Least squares regression

Least squares regression tackles this regression problem by finding a prediction function \(f(\textbf{x})\) that minimizes the sum of squared differences (hence the name) between the observed outputs \(y_i\) and our predictions: \(\sum^n_{i=1}(y_i-f(\textbf{x}_i;\textbf{w}))^2\).

Why squares? By trying to minimize the sum of squared differences between prediction and reality, rather than doing something like minimizing the raw distance between prediction and reality (see least absolute deviations), we are penalizing the times are predictions are very far from reality even more heavily.

Our prediction function is defined by \(f(\textbf{x};\textbf{w}) = \langle\textbf{w}_1,\textbf{x}\rangle+w_0\), where \(\textbf{w}:= [\textbf{w}_1, w_0]^\top\), and we choose parameters \(\textbf{w}\) such that \(\textbf{w}_{LS} := \text{argmin}_\textbf{w} \sum_{i=1}^{n}[y_i-f(\textbf{x}_i;\textbf{w})]^2\). Solving this equation yields \(\textbf{w}_{LS}=(\textbf{X}\textbf{X}^\top)^{-1}\textbf{X}\textbf{y}^\top\), where \(\textbf{X}:=\begin{bmatrix} \textbf{x}_1,&...,&\textbf{x}_n\\1,&...,&1\end{bmatrix}\). Why? Well, let’s prove it.

Theorem 1 (Least squares) \(\textbf{w}_{LS}=(\textbf{X}\textbf{X}^\top)^{-1}\textbf{X}\textbf{y}^\top\)

Let \(\textbf{X}:=\begin{bmatrix} \textbf{x}_1,&...,&\textbf{x}_n\\1,&...,&1\end{bmatrix}\), \(\textbf{y}:=[y_1,...,y_n]\). We have defined \(\textbf{w}_{LS}\) as follows: \(\textbf{w}_{LS} := \text{argmin}_\textbf{w} \sum_{i=1}^{n}[y_i-f(\textbf{x}_i;\textbf{w})]^2\).
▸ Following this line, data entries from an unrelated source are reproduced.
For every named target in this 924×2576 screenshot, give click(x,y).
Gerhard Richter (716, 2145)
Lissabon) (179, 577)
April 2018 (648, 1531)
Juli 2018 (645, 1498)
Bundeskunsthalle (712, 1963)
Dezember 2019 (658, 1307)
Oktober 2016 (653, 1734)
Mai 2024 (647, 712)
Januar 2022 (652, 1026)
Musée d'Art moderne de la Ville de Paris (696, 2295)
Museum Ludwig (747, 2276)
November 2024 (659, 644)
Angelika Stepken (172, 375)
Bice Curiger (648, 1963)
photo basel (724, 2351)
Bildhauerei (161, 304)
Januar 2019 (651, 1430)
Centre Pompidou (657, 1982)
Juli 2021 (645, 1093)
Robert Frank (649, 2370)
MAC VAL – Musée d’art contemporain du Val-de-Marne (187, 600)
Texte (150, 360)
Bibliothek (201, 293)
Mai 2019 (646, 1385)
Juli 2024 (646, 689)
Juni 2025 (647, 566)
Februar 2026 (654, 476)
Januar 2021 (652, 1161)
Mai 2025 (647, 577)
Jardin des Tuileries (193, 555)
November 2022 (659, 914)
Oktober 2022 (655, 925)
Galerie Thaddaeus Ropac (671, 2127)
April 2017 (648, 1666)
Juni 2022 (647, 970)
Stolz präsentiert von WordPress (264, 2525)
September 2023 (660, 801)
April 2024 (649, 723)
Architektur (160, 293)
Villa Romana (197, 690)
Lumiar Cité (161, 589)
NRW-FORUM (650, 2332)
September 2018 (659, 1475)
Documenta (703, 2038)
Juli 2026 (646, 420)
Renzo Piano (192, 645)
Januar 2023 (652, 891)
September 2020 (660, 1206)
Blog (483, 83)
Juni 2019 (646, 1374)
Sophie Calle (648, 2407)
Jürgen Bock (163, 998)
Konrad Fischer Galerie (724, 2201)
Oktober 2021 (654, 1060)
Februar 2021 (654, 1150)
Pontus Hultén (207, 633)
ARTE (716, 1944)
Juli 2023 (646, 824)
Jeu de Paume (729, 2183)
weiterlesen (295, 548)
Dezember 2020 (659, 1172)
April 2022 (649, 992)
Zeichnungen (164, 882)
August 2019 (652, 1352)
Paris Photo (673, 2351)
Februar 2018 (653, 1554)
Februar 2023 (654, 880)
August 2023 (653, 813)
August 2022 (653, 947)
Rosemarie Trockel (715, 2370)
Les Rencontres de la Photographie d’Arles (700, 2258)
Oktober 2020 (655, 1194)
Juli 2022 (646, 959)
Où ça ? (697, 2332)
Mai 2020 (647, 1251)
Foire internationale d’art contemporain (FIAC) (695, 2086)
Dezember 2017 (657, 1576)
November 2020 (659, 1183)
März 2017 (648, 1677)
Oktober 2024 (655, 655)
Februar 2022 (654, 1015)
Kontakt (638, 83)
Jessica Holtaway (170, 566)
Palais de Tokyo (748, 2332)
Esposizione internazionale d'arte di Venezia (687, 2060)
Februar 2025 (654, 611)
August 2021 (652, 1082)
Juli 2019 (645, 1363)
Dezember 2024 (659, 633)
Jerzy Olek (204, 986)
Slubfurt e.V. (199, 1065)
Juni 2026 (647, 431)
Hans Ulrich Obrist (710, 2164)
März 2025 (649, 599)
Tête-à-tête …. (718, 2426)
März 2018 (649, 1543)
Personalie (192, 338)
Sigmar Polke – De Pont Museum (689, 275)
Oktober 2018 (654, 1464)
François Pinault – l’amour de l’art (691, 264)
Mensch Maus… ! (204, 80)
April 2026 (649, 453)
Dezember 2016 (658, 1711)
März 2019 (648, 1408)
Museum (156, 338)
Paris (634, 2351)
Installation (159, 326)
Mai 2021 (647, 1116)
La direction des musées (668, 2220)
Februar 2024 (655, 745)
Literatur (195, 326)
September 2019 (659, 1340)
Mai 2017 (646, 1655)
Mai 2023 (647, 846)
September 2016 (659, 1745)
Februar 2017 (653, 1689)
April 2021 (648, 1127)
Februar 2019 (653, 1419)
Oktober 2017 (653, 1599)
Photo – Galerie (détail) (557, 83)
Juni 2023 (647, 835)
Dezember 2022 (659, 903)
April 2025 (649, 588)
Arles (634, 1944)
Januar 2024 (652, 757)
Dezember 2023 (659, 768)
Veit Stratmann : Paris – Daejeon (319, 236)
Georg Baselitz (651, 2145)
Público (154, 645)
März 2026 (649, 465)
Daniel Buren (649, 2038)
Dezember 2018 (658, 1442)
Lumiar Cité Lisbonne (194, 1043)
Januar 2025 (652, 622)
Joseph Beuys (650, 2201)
\[\begin{align*} \textbf{w}_{LS} &:= \text{argmin}_\textbf{w} \sum_{i=1}^{n}[y_i-f(\textbf{x}_i;\textbf{w})]^2 \\ &= \text{argmin}_\textbf{w} ||\textbf{y}-\textbf{w}^\top\textbf{X}||^2 \\ &= \text{argmin}_\textbf{w} (\textbf{y}-\textbf{w}^\top\textbf{X})(\textbf{y}-\textbf{w}^\top\textbf{X})^\top \\ &= \text{argmin}_\textbf{w} (\textbf{y}-\textbf{w}^\top\textbf{X})(\textbf{y}^\top-(\textbf{w}^\top\textbf{X})^\top) \\ &= \text{argmin}_\textbf{w} (\textbf{y}-\textbf{w}^\top\textbf{X})(\textbf{y}^\top-\textbf{X}^\top\textbf{w}) \\ &= \text{argmin}_\textbf{w} (\textbf{y}\textbf{y}^\top - 2\textbf{w}^\top\textbf{X}\textbf{y}^\top+\textbf{w}^\top\textbf{X}\textbf{X}^\top\textbf{w}) \end{align*}\]

We differentiate with respect to \(\textbf{w}\) and set the result equal to zero:

\[\begin{align*} 0 &= \frac{\partial}{\partial \textbf{w}}(\textbf{y}\textbf{y}^\top - 2\textbf{w}^\top\textbf{X}\textbf{y}^\top+\textbf{w}^\top\textbf{X}\textbf{X}^\top\textbf{w}) \\ 0 &= -2\textbf{X}\textbf{y}^\top+2\textbf{X}\textbf{X}^\top\textbf{w}_{LS} \\ 2\textbf{X}\textbf{y}^\top &= 2\textbf{X}\textbf{X}^\top\textbf{w}_{LS} \end{align*}\]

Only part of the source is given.